Rezension zu Lebensgeschichten rechtsextrem orientierter Mädchen und junger Frauen

Forschungsjournal NSB, 3/2005

Rezension von Oliver Geden

Analysen des bundesdeutschen Rechtsextremismus gruppieren sich, vor allem wenn sie Einstellungs- und Verhaltsmuster Jugendlicher beziehungsweise junger Erwachsener zum Gegenstand haben, im wesentlichen um zwei Pole. Entweder werden entsprechende Phänomene über Zugange zu Biographien und Lebensweiten erschlossen, oder aber über ihre genuin politische Dimension. Der Göttinger Sozialwissenschaftlerin Michaela Köttig gelingt es in ihrer qualitativ-empirischen Studie, beide Perspektiven miteinander zu verbinden.

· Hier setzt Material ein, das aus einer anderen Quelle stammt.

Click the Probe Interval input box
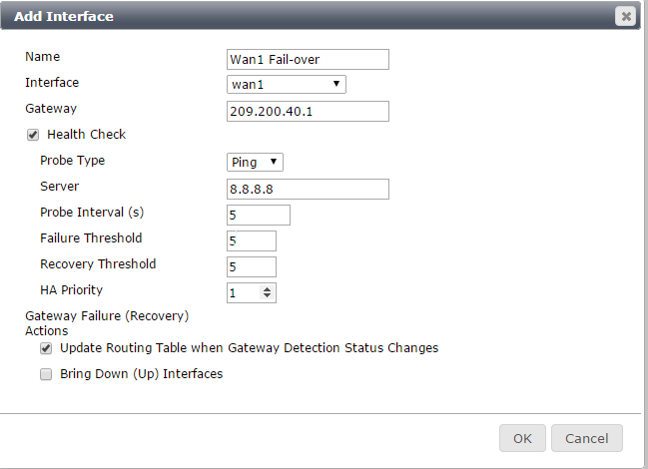This screenshot has height=469, width=648. 259,215
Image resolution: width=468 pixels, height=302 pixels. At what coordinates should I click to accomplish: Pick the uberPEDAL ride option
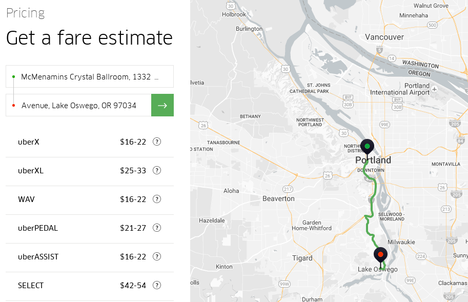pyautogui.click(x=38, y=228)
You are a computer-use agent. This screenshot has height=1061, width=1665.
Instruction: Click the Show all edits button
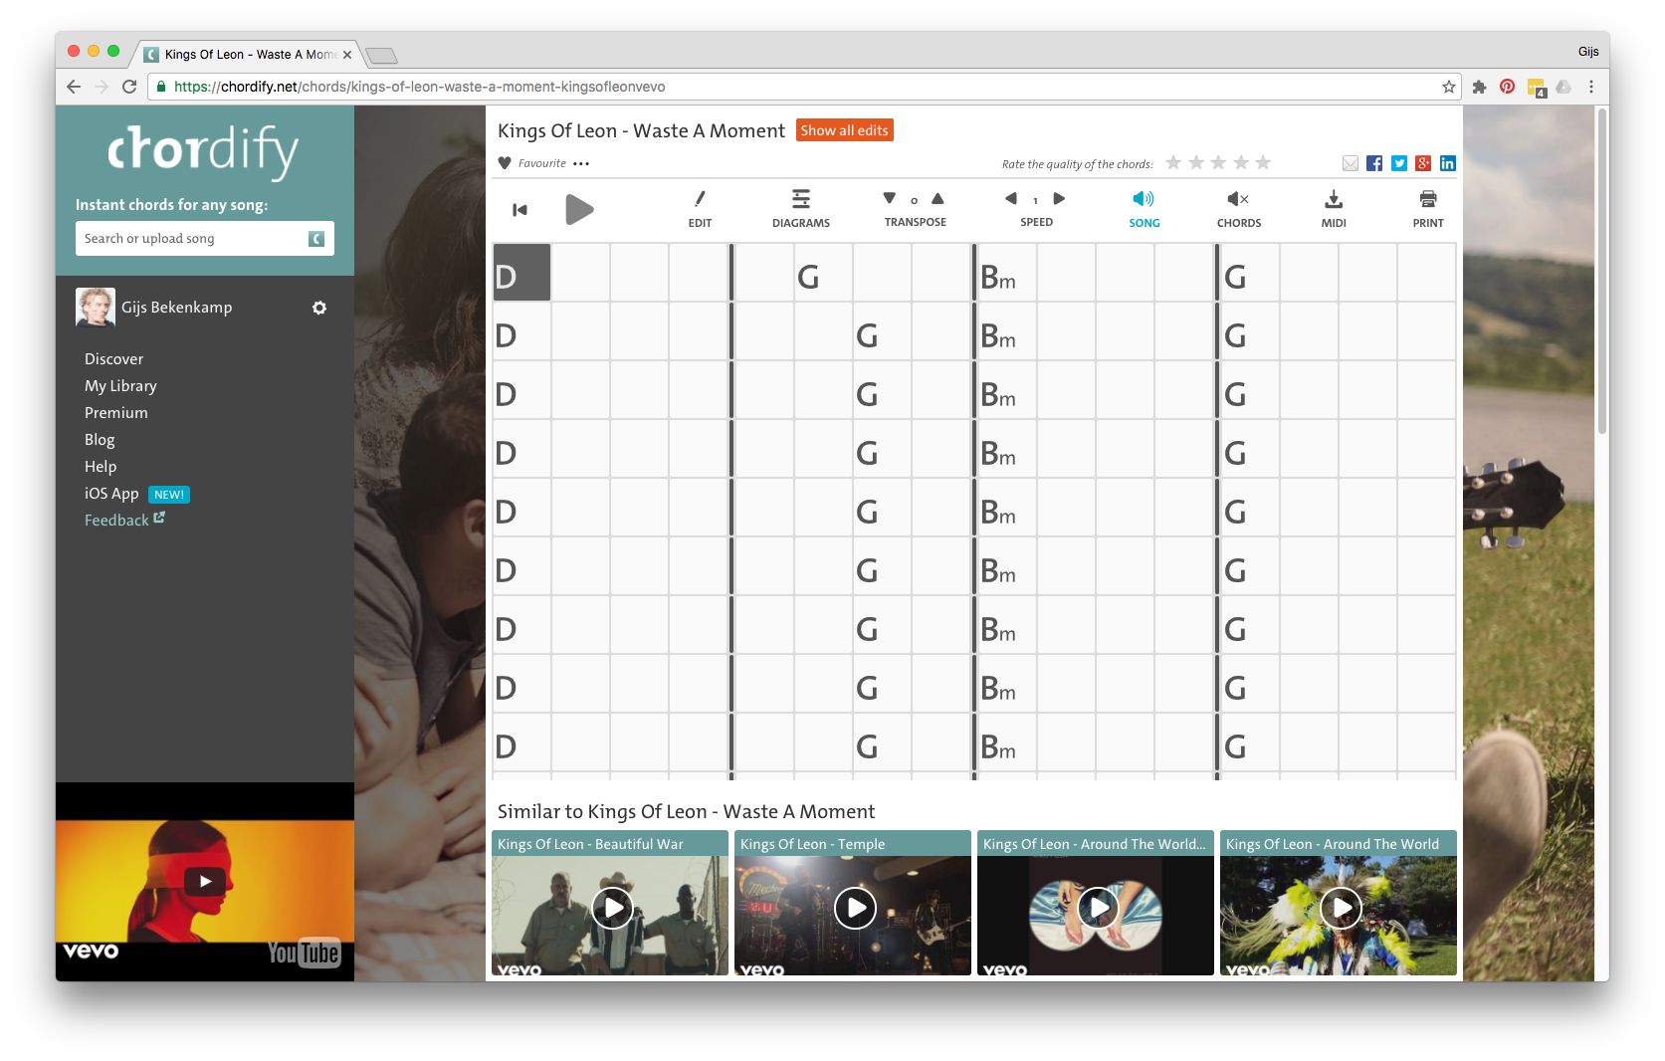click(844, 130)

Köttigs Forschungsinteresse richtet sich auf den Einfluss, der biographischen Erfahrungen bei der Entwicklung rechtsextremer Orientierungen und Handlungspotenziale zukommt. Zu diesem Zweck rekonstruiert sie – auf Basis mehrmonatiger teilnehmender Beobachtungen – Interaktionsprozesse in einer rechten Jugendclique und führt biographisch-narrative Interviews mit rechtsextrem orientierten Mädchen und jungen Frauen durch, wobei sich die Auswertung des empirischen Materials durch ein hohes Maß an gesellschaftswissenschaftlicher Kontextualisierung auszeichnet. Die Autorin vermag überzeugend herauszuarbeiten, in welch hohem Maße das politische Engagement der von ihr untersuchten Mädchen und Frauen mit deren jeweiliger Lebens- und Familiengeschichte verknüpft sind. Köttig begeht dabei nicht den Fehler, fremdenfeindliche Einstellungen und rechtsextreme Handlungsweisen in politischer Hinsicht zu ›relativieren‹. Ihre Studie schärft vielmehr den Blick für eine Dimension, die in Analysen politischen Engagements häufig vernachlässigt wird – und das nicht nur in Untersuchungen zum Rechtsextremismus.